This is the fifth in a series of five posts about Reddit and Analytics.

Previously – we covered the nature of the dataset, read histograms, generated segments, and understood that the most frequent users of Reddit are the ones who are doing the most downvoting by an astounding margin.

But wait, there’s more.

Recall, however, that there over 7 million votes cast. 1.8 million were downvotes, and 5.5 million were upvotes. Read the statistics table below to verify that.


  • Upvotes outnumber downvotes.
  • The interface of Reddit itself causes upvotes to accumulate.
  • Reddit itself is a cause of a bias – probably by design.

The histogram below is by links – the content getting upvoted or downvoted. There were just over 2 million links submitted. On average, each link received 3.62 upvotes. Given everything you know about long tails, think about just how deceptive that 3.62 mean figure is. Note how you can’t even see the bumps in the tail.
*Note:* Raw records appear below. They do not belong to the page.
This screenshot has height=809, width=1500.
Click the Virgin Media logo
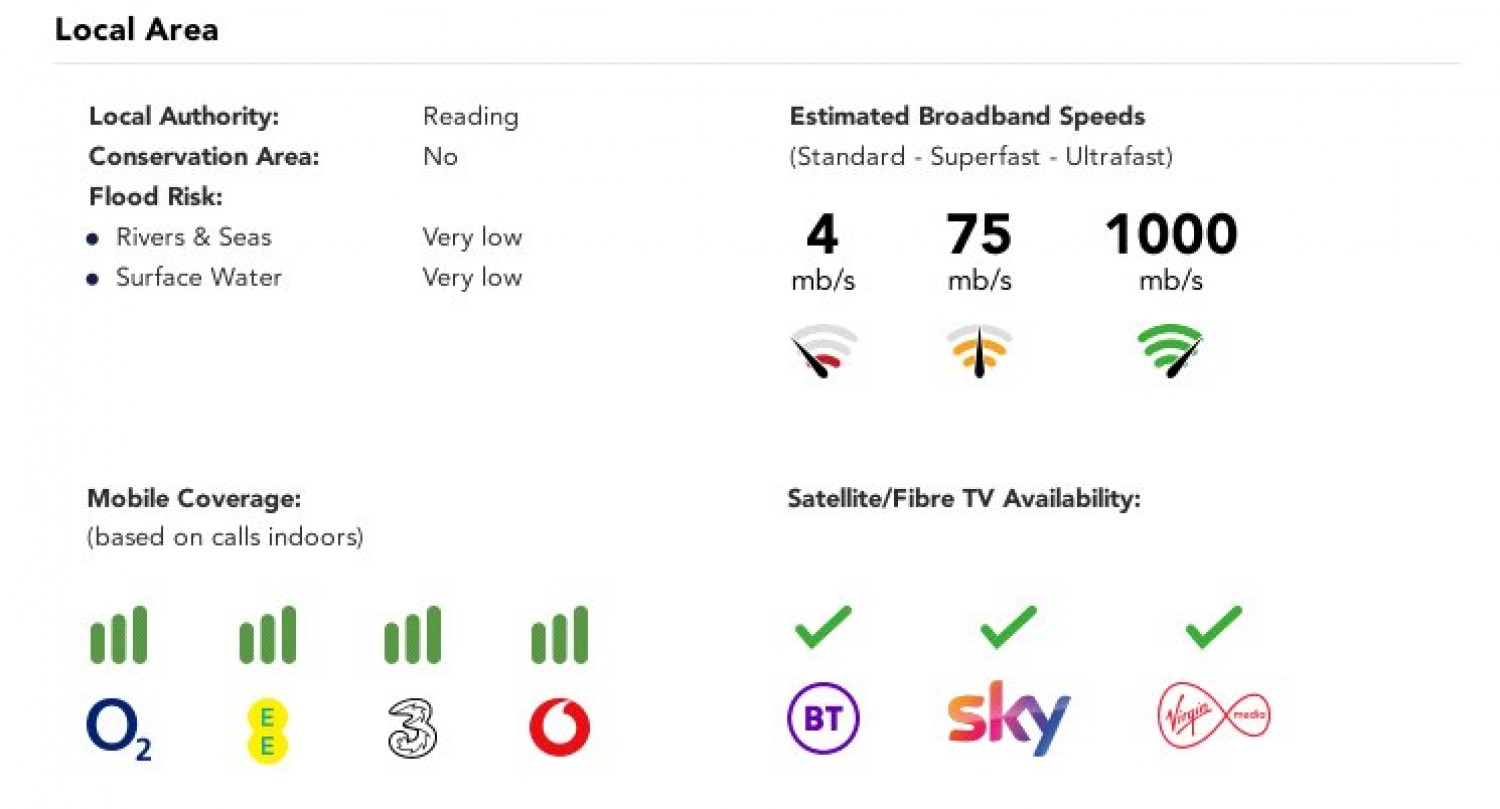click(1213, 717)
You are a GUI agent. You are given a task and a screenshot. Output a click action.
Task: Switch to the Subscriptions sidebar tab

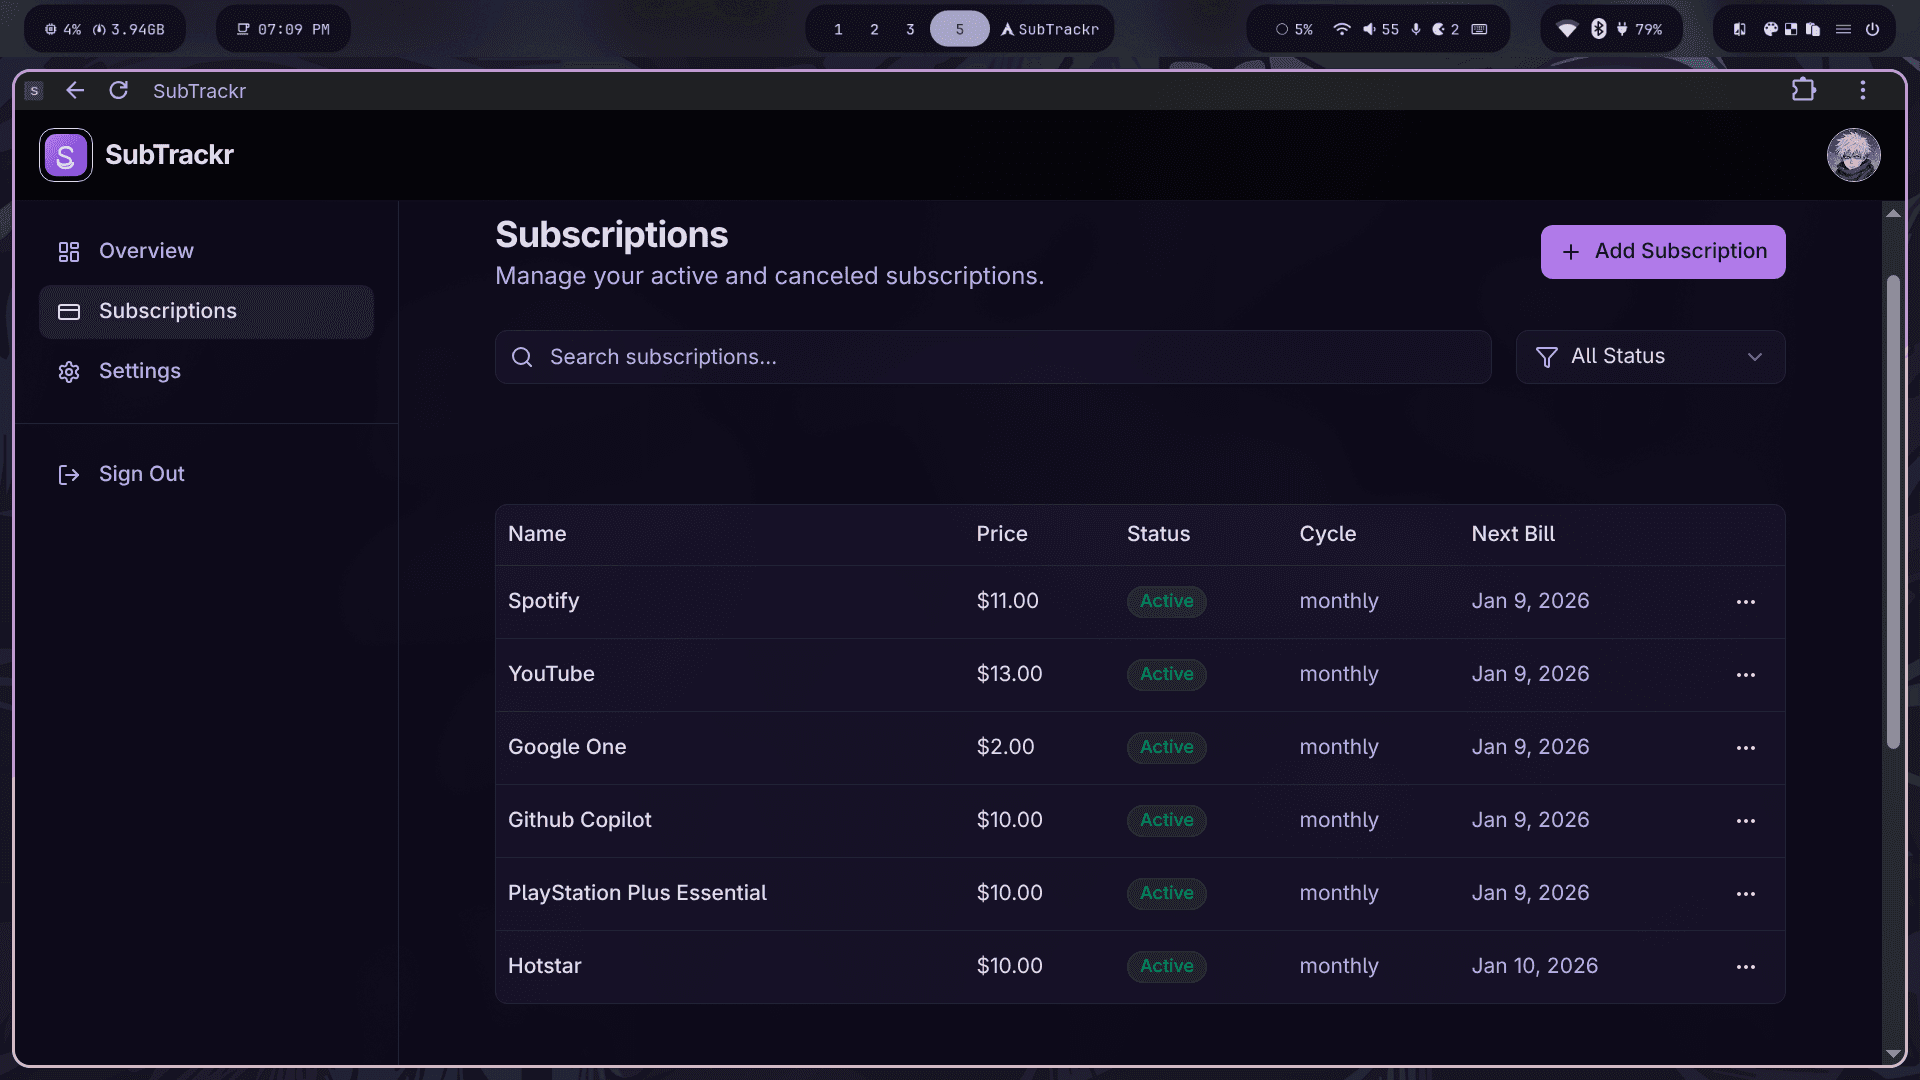[x=167, y=311]
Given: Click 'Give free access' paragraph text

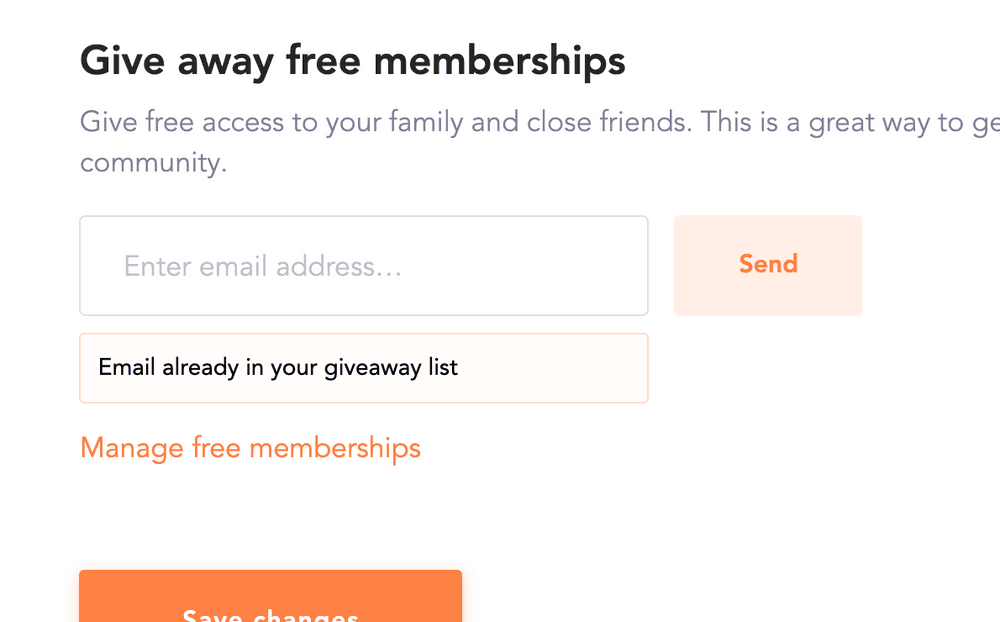Looking at the screenshot, I should pos(540,142).
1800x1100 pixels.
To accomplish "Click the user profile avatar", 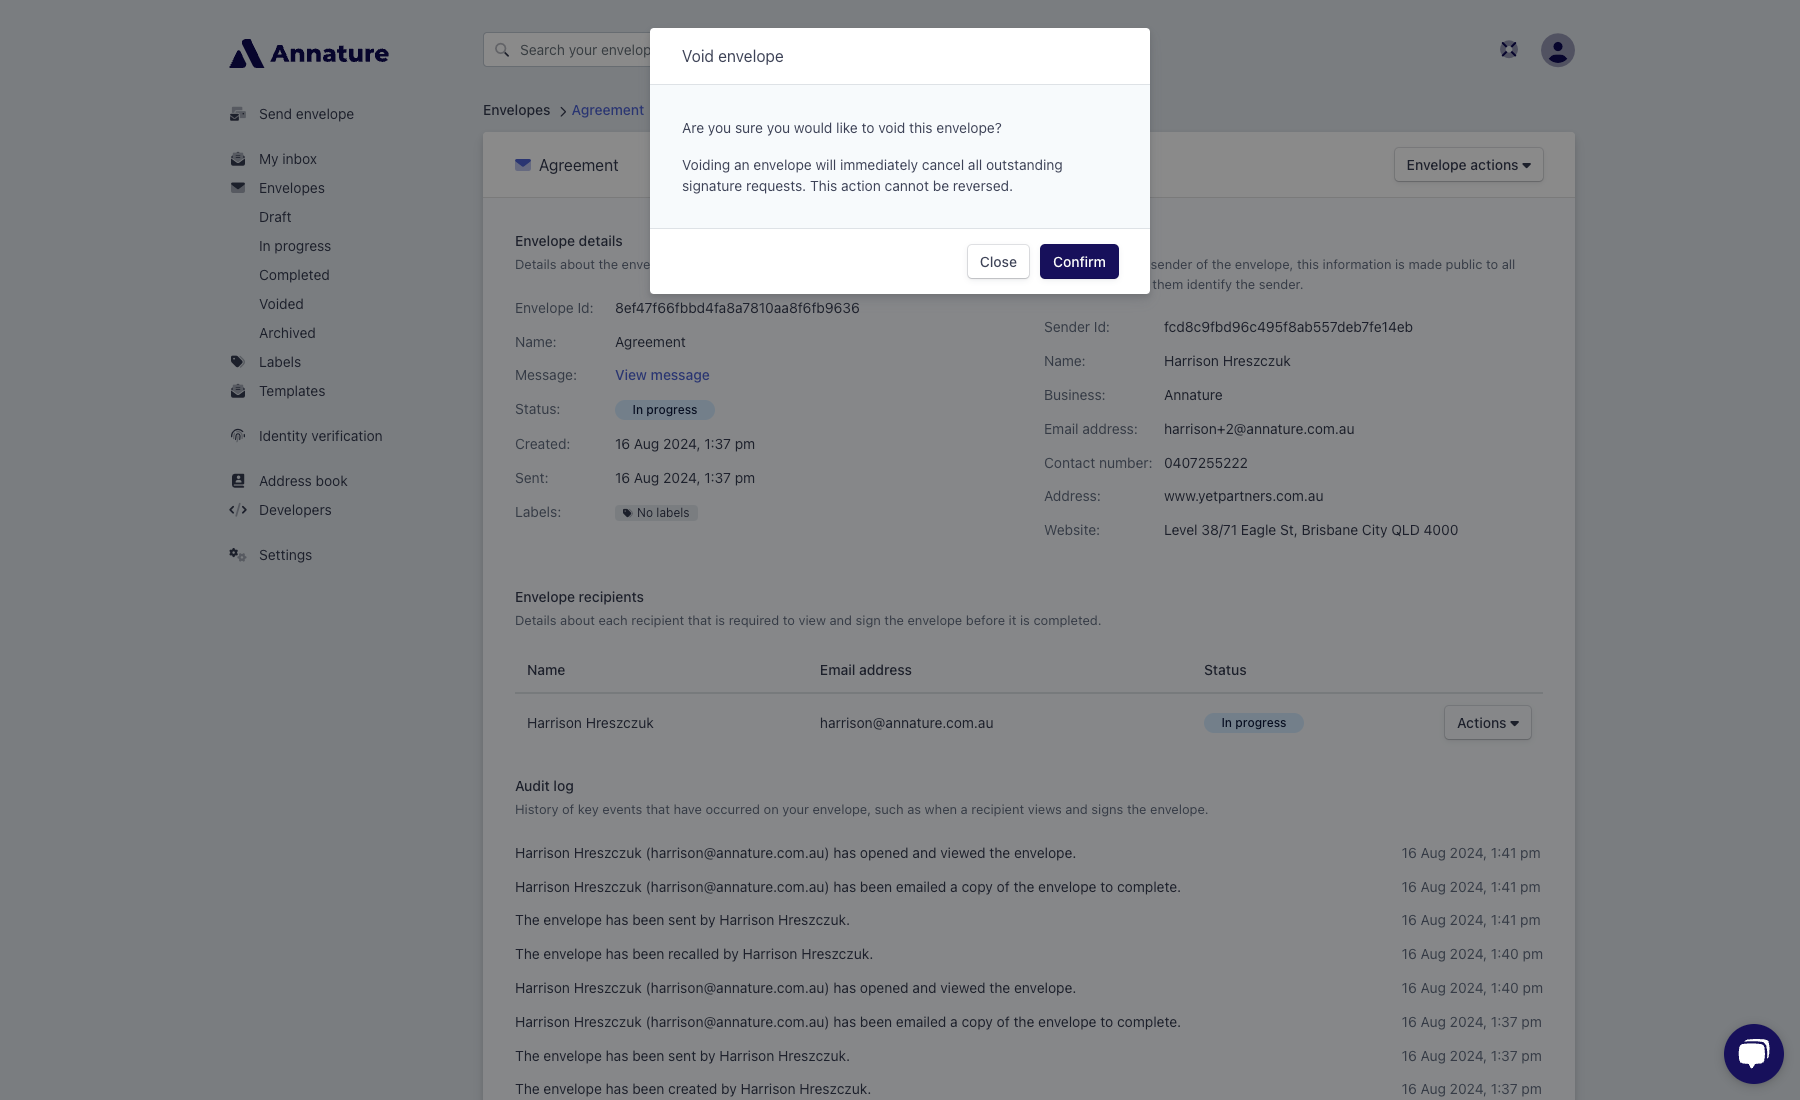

And be in awe of the efficiency of the collective Reddit behavior that causes popular content to disproportionately promoted while even ‘good’ or ‘average’ content gets relentlessly shifted to the left – all by a very small group of people.


  • The long tail is long and powerful.
  • This small group Power-Paulines are far more likely to downvote because of a much higher frequency of use.

I’m thanking Reddit for making so many API’s publicly exposed and enabling this sort of analysis and exploration. Thank you.